Dans Grand fauve dehors, Michel Ouellette, auteur franco-ontarien incontournable, poursuit son travail narratif avec deux histoires intrigantes et la réécriture d’un mythe qui tombe carrément à plat. Lauréat du Prix du Gouverneur général en 1994 pour sa pièce French Town (1993), Michel Ouellette est un dramaturge chevronné qui, depuis quelques années, s’aventure dans l’écriture narrative et parfois poétique. Je garde d’ailleurs un excellent souvenir de Fractures du dimanche (2010) et de Frères d’hiver (2006). Il faut également mentionner que l’écrivain s’intéresse depuis longtemps à la relecture de mythes, comme en témoignent les pièces Iphigénie en trichromie et La colère d’Achille, regroupées dans un même ouvrage paru en 2009 aux éditions Prise de parole, où l’auteur a publié la plupart de ses œuvres.

Meurtres et mystères

Disons-le d’emblée: le texte éponyme de Grand fauve dehors est fascinant pour les lecteur·rices qui souhaitent être dérouté·es. Un narrateur obtient le mandat de raconter l’histoire d’un personnage anonyme, et s’exécute du 11 mars au 30avril 2020. C’est à première vue une confession en lien avec des femmes portées disparues. L’incipit suggère que le narrateur n’est pas totalement maître de sa décision d’écrire le récit: «Je ne devrais pas écrire cette histoire. Ce n’est pas la mienne. Je ne devrais pas. Mais je vais le faire. Parce que quelque chose en moi me pousse à le faire.»
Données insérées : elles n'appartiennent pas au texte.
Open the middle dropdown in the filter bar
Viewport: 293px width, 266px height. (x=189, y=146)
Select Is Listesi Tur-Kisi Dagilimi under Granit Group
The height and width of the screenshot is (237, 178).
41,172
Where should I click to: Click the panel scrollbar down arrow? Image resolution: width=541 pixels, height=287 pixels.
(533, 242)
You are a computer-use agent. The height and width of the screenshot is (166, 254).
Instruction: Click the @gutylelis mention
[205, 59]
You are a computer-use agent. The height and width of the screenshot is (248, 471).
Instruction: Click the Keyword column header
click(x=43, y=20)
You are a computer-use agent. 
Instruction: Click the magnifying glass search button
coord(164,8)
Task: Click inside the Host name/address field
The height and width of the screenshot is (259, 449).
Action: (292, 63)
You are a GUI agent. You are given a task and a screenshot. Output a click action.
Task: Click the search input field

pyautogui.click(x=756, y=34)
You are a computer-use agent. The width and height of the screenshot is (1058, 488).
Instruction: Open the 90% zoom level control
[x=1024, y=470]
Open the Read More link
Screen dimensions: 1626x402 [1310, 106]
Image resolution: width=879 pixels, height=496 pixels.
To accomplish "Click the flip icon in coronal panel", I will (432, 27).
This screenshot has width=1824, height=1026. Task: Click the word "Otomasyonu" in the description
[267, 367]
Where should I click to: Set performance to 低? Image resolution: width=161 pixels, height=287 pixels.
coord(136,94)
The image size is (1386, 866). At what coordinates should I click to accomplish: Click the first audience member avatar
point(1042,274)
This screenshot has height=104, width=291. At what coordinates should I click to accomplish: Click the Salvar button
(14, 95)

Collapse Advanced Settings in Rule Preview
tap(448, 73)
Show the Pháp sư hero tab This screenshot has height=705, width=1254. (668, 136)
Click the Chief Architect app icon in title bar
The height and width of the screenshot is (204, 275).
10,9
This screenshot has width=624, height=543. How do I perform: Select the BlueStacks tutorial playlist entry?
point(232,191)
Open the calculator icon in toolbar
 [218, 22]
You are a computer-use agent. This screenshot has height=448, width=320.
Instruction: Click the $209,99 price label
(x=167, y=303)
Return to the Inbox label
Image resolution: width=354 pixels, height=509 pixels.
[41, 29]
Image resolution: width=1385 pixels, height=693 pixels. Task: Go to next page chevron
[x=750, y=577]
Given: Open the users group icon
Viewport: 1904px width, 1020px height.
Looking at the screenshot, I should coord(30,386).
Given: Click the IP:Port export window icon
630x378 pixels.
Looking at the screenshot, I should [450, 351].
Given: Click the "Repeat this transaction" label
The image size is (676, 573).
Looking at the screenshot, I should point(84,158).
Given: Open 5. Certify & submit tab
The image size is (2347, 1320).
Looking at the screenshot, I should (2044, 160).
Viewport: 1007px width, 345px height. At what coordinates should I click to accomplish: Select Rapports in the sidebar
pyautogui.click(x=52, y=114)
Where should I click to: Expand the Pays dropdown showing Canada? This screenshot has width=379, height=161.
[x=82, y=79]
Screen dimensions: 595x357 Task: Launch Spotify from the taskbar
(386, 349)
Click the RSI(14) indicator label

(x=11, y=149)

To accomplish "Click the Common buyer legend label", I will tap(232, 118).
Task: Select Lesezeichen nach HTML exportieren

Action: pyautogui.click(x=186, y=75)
On découvre alors les états d’âme de ce personnage mystérieux, qui aime une femme mariée prénommée Pilo. À ce couple mal assorti s’ajoute Phil Garand, un enquêteur retraité cherchant à élucider la disparition de six femmes. Lorsque Pilo est introuvable à son tour, on soupçonne évidemment N. (le confessé a suggéré d’utiliser la lettre N. pour le désigner). Bien que le narrateur n’ait accès qu’au point de vue de N., il prend des libertés par rapport aux motivations intérieures de la personne dont il relate la vie.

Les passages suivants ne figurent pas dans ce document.